From: Clint Hyde
Subject: RE: Lisp considered unfinished
Date: 
Message-ID: <3rad6l$ii0@info-server.bbn.com>
In article <··········@camelot.ccs.neu.edu> ····@ccs.neu.edu (William D Clinger) writes:

--> I am posting this followup only to comp.lang.lisp.


--> Common Lisp has about as many reserved words as COBOL.  (This is the

not only is this unfair, it's wrong, and I know you know it, sir. CL
has NO reserved words, if you work in your own package. if you try to
SETQ or DEFUN a symbol in the (probably locked) CL package, at least
with Allegro you get an error about the package being locked, and a
proceed option to go ahead and do it anyway. this is certainly all *I*
need, because I ALWAYS work in my own packages (except for short bits of
code or experimental things in early development).
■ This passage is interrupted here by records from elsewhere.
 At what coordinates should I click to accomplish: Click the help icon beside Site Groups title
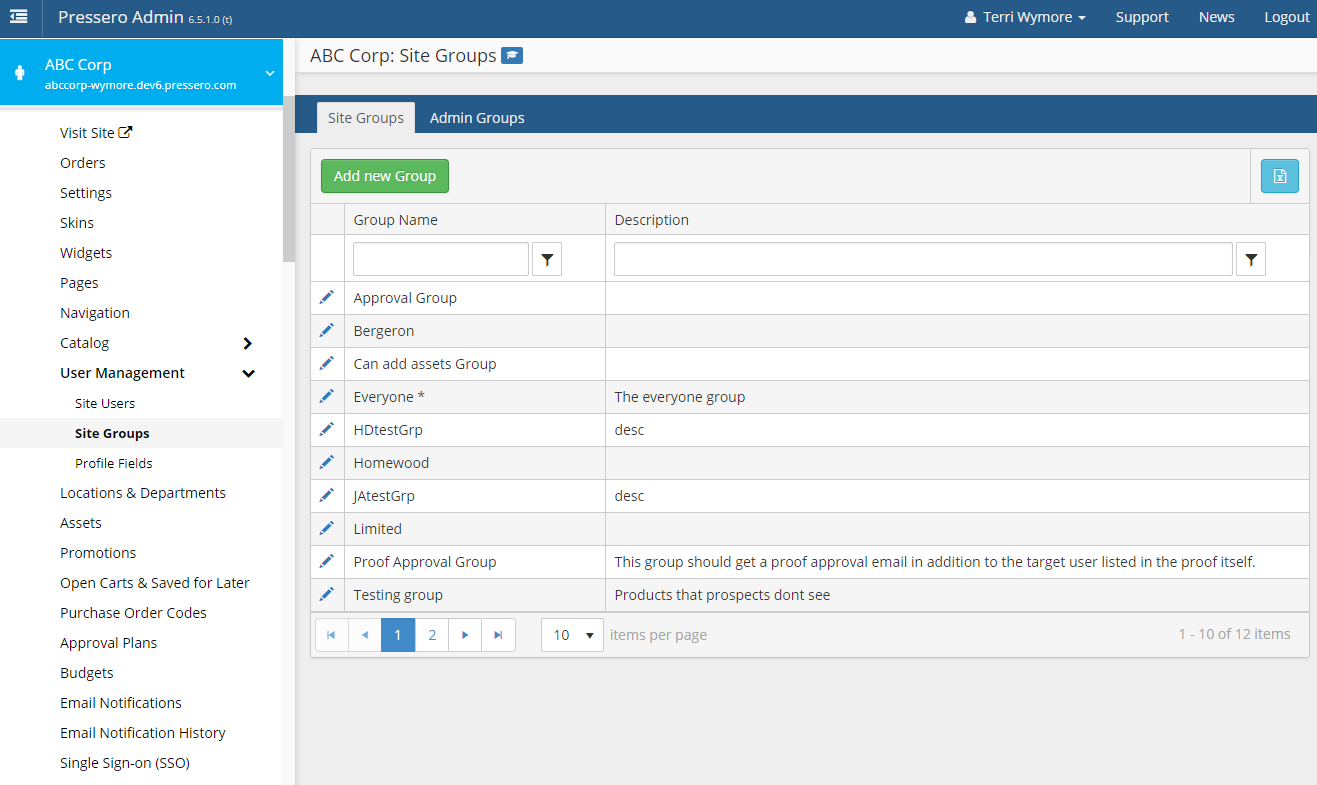[x=512, y=56]
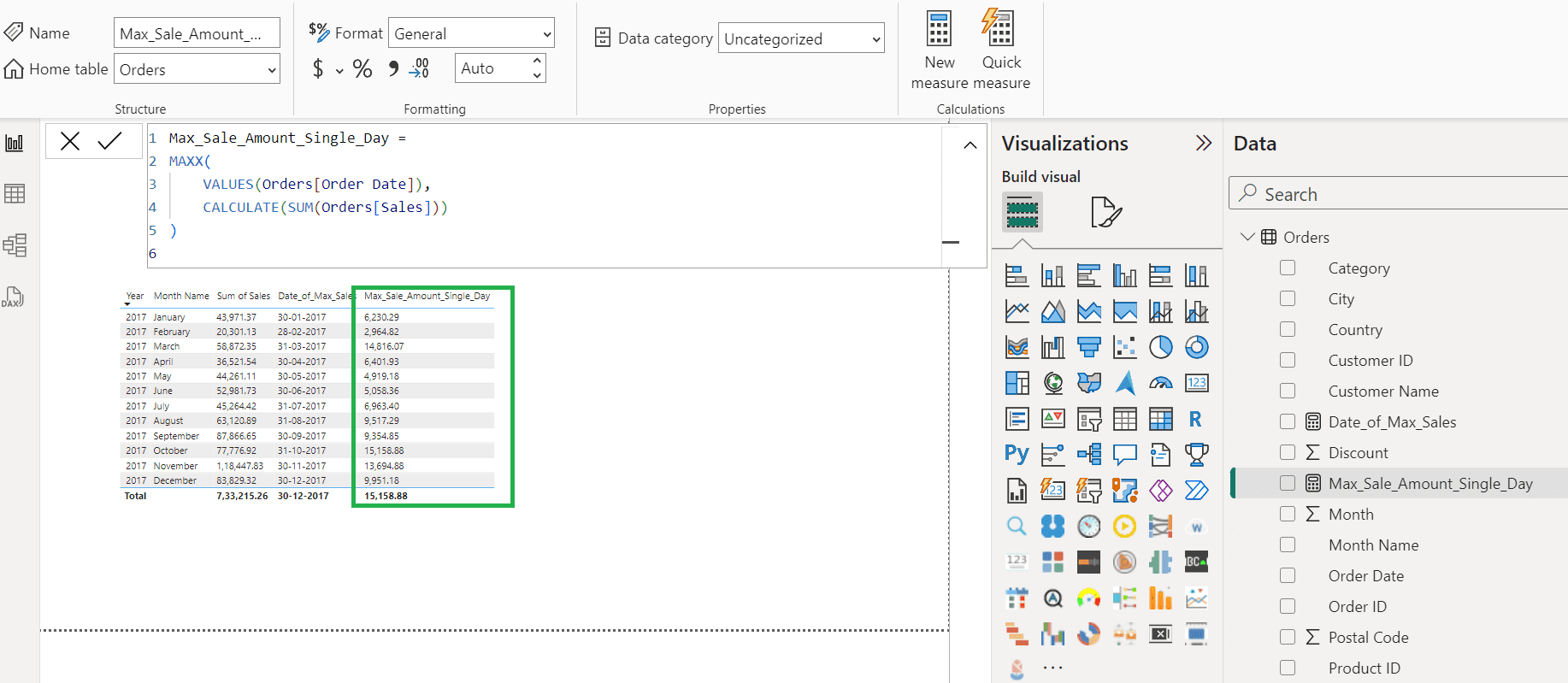
Task: Collapse the Visualizations pane with double chevron
Action: click(x=1203, y=144)
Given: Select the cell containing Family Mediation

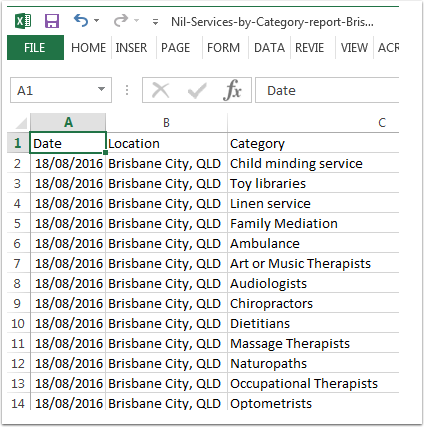Looking at the screenshot, I should tap(313, 223).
--> effect of CLtL2 p 260.)  Unlike COBOL, where the compiler reliably
--> complains if you misuse a reserved word, the effect of misusing a

I'm sure this was not universally true of COBOL compilers.

--> reserved word in Common Lisp is implementation-dependent, and you
--> might not even get a warning message.

does the ANSI std say anything about this?

--> Not all Lisps have this large a problem.  IEEE Scheme has only 19
--> reserved words.  With the R4RS macro system, Scheme has no reserved
--> words at all.

great. CL has a different focus and history from Scheme. as you know.

 -- clint

From: Barry Margolin
Subject: Re: Lisp considered unfinished
Date: 
Message-ID: <3ri601$3uj@tools.near.net>
In article <··········@info-server.bbn.com> Clint Hyde <·····@bbn.com> writes:
>In article <··········@camelot.ccs.neu.edu> ····@ccs.neu.edu (William D Clinger) writes:
>--> Common Lisp has about as many reserved words as COBOL.  (This is the
>not only is this unfair, it's wrong, and I know you know it, sir. CL
>has NO reserved words, if you work in your own package. 

That's true, but it's not easy to work in a package that doesn't :USE
COMMON-LISP.  You have to manually declare every CL function or global
variable that you expect to use, or use explicit package qualifiers.  If
one of your functions/variables happens to have the same name as a CL
function, and someone later writes code that expects this name to refer to
the CL version, you won't even get an error (except perhaps if the argument
lists are different lengths).

The main use for packages that don't inherit from COMMON-LISP is for the
public interface to a module, not the internal implementation of the
module.

>--> reserved word in Common Lisp is implementation-dependent, and you
>--> might not even get a warning message.
>
>does the ANSI std say anything about this?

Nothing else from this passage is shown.